**Task inputs:**
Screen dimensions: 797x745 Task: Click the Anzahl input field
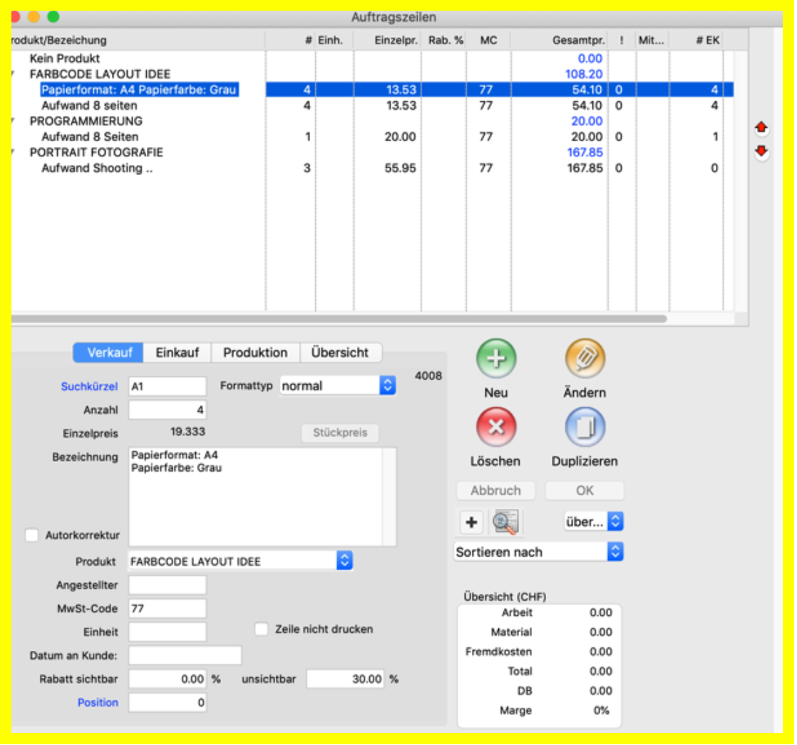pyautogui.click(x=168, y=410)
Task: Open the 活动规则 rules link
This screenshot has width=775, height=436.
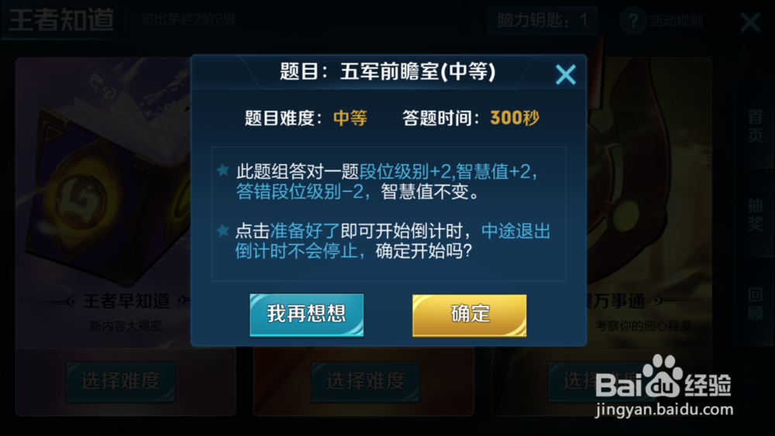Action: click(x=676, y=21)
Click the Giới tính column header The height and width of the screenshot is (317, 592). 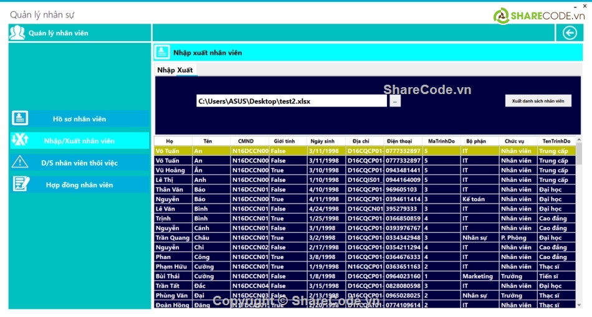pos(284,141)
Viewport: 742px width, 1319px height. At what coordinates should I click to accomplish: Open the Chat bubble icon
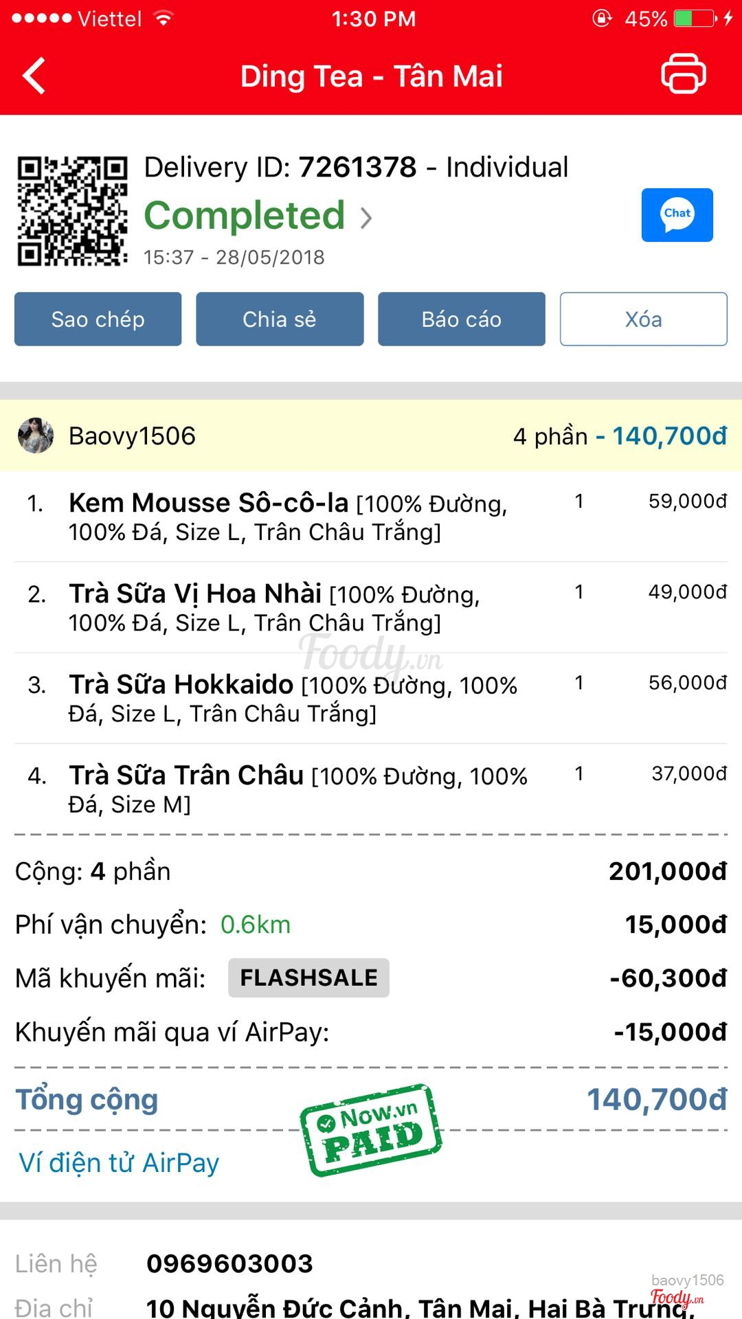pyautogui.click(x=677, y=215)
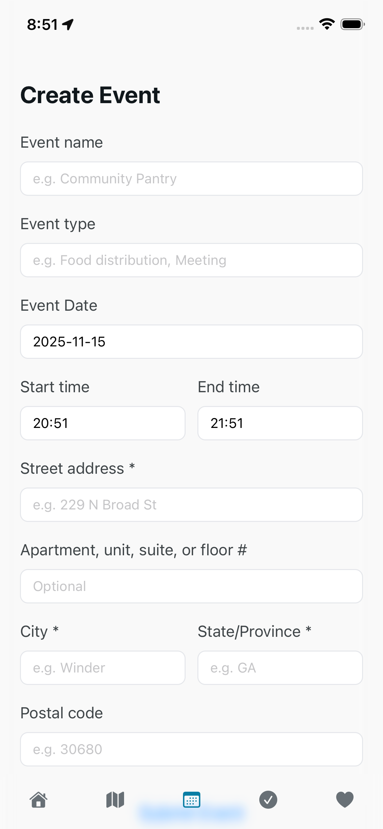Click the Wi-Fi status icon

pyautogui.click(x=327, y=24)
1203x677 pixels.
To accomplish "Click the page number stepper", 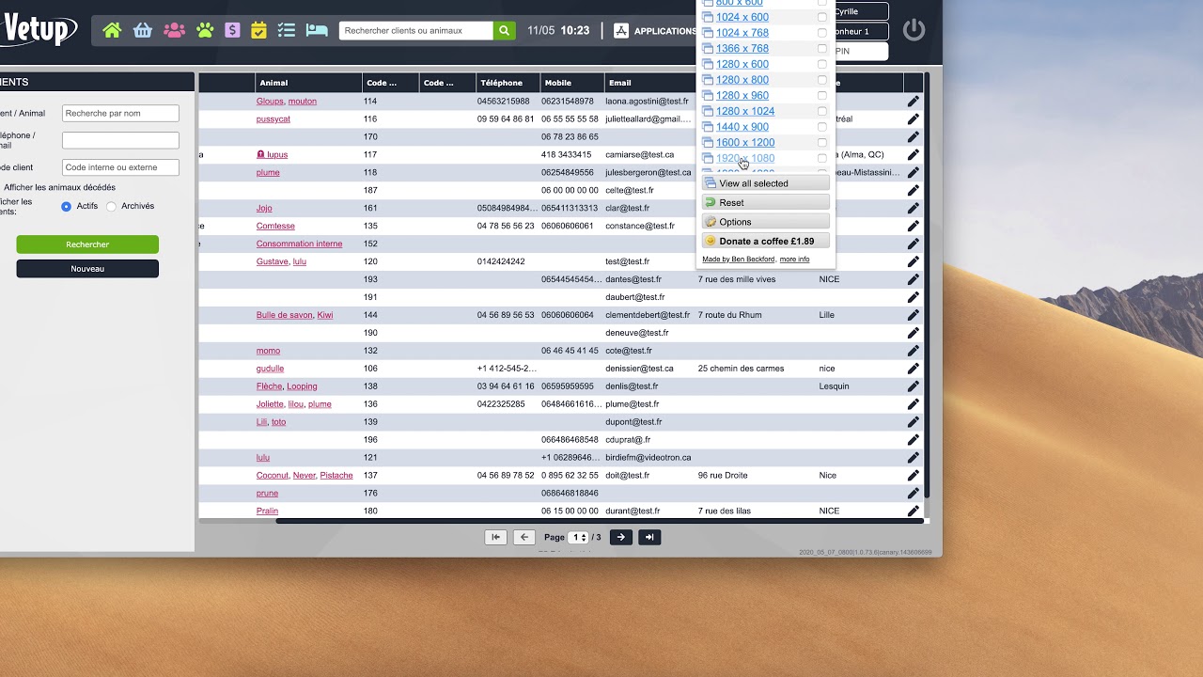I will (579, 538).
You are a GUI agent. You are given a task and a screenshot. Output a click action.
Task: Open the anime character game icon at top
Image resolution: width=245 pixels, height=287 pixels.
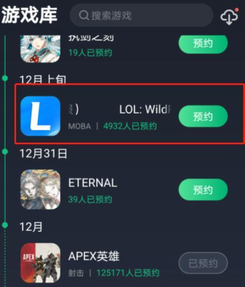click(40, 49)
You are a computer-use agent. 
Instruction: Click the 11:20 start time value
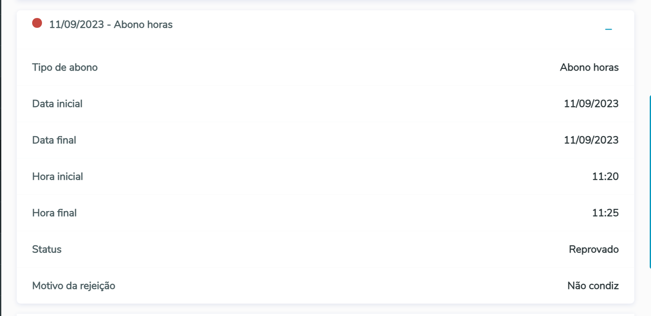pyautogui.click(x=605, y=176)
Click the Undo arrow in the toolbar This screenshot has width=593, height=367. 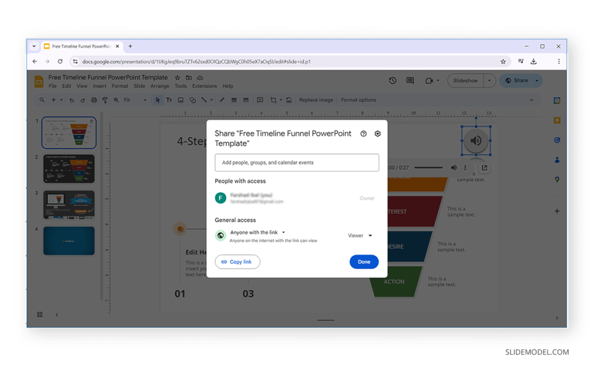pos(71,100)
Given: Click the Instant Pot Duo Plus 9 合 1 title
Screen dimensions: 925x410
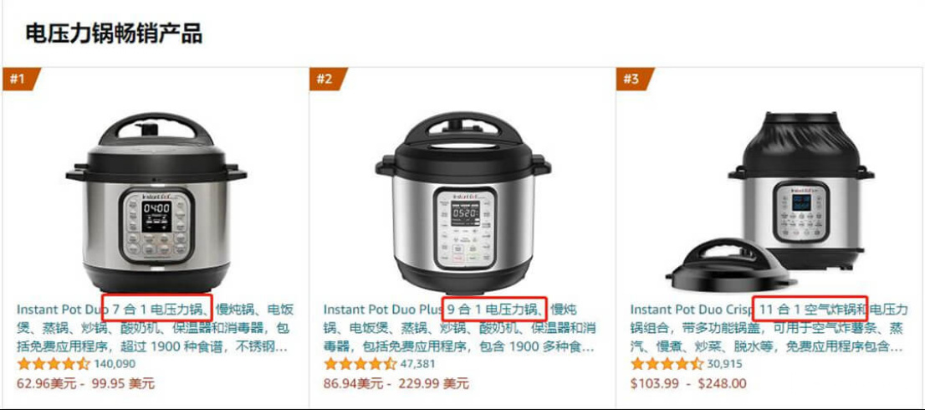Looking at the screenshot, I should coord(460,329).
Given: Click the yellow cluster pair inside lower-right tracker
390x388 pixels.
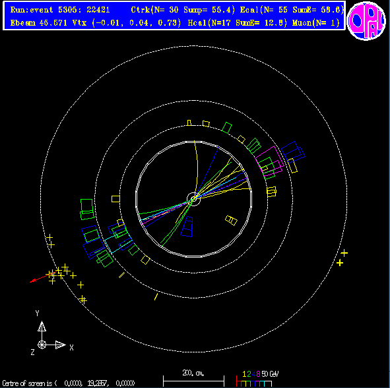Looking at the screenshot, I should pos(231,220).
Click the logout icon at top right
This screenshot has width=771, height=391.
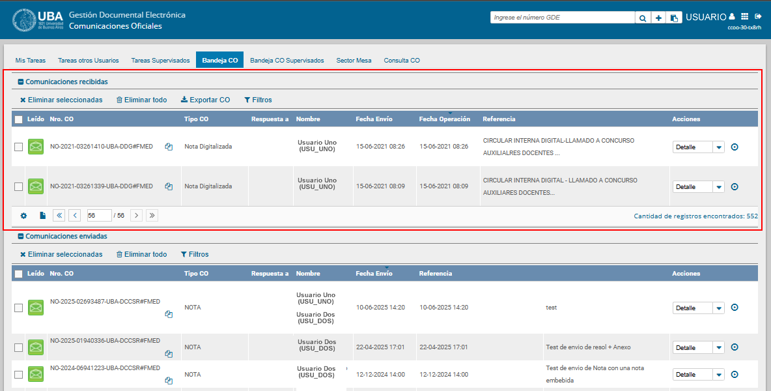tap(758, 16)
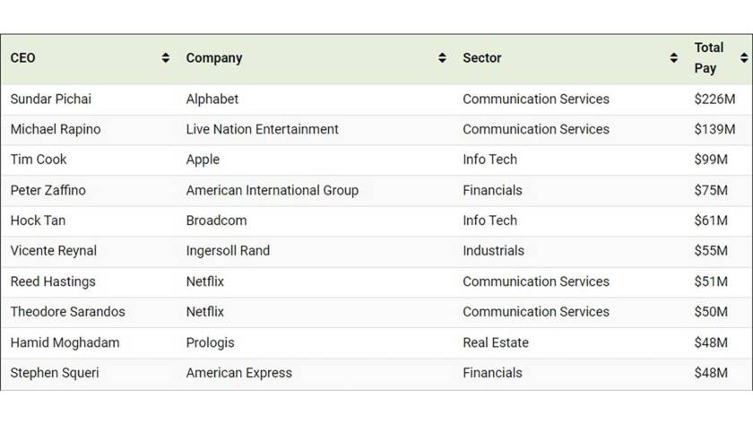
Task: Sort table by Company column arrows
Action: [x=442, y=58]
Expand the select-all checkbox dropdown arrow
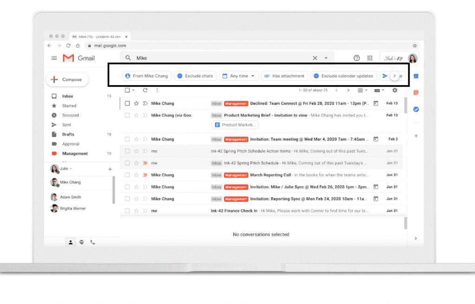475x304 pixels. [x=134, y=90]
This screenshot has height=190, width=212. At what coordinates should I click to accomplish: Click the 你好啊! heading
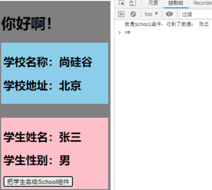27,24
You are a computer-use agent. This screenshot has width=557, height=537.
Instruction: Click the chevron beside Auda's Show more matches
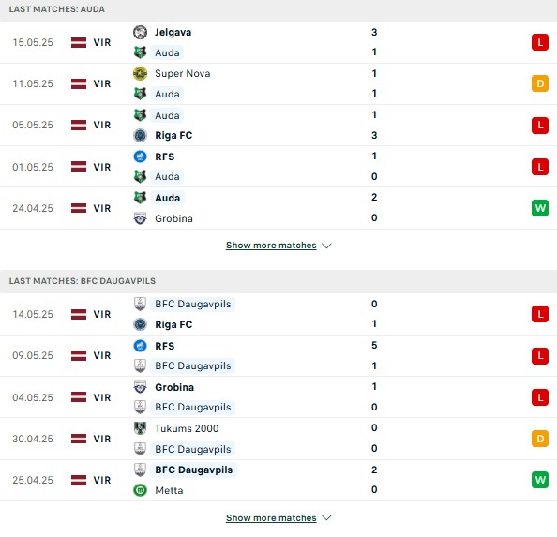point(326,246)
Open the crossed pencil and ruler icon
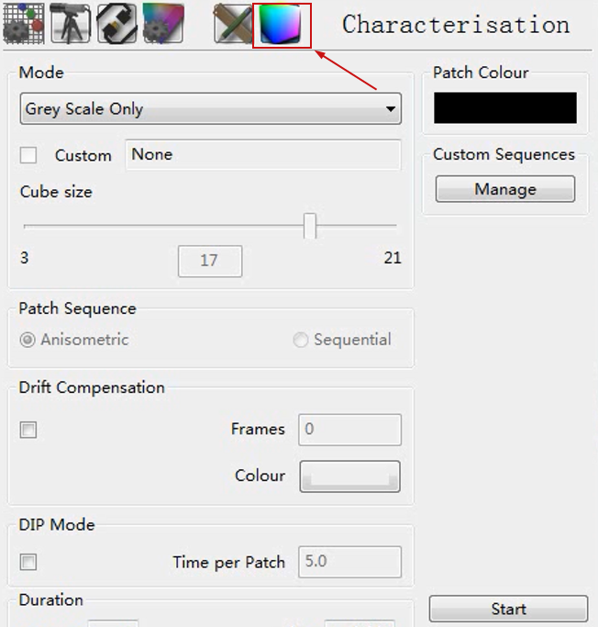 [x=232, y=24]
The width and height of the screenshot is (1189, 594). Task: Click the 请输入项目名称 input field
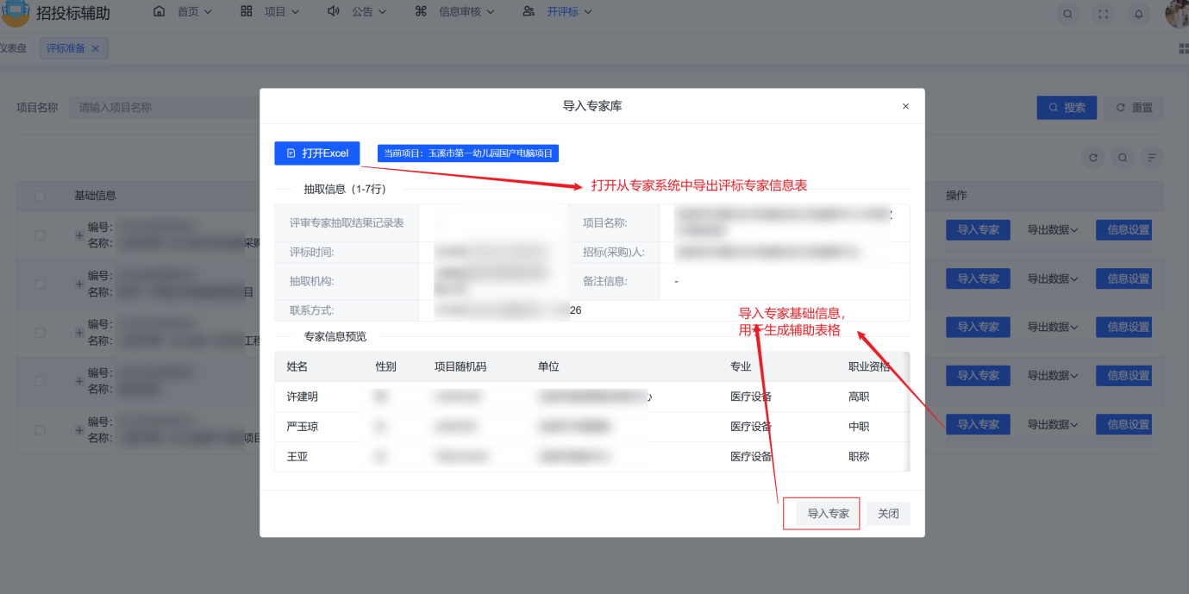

**What needs to be done:** For every line above that has "agent" in it, copy the line.

**Solution to this exercise:**
You are a GUI agent. You are given a task and a screenshot. Output a click action.
You are a computer-use agent. 
You are a computer-use agent. This screenshot has width=557, height=537.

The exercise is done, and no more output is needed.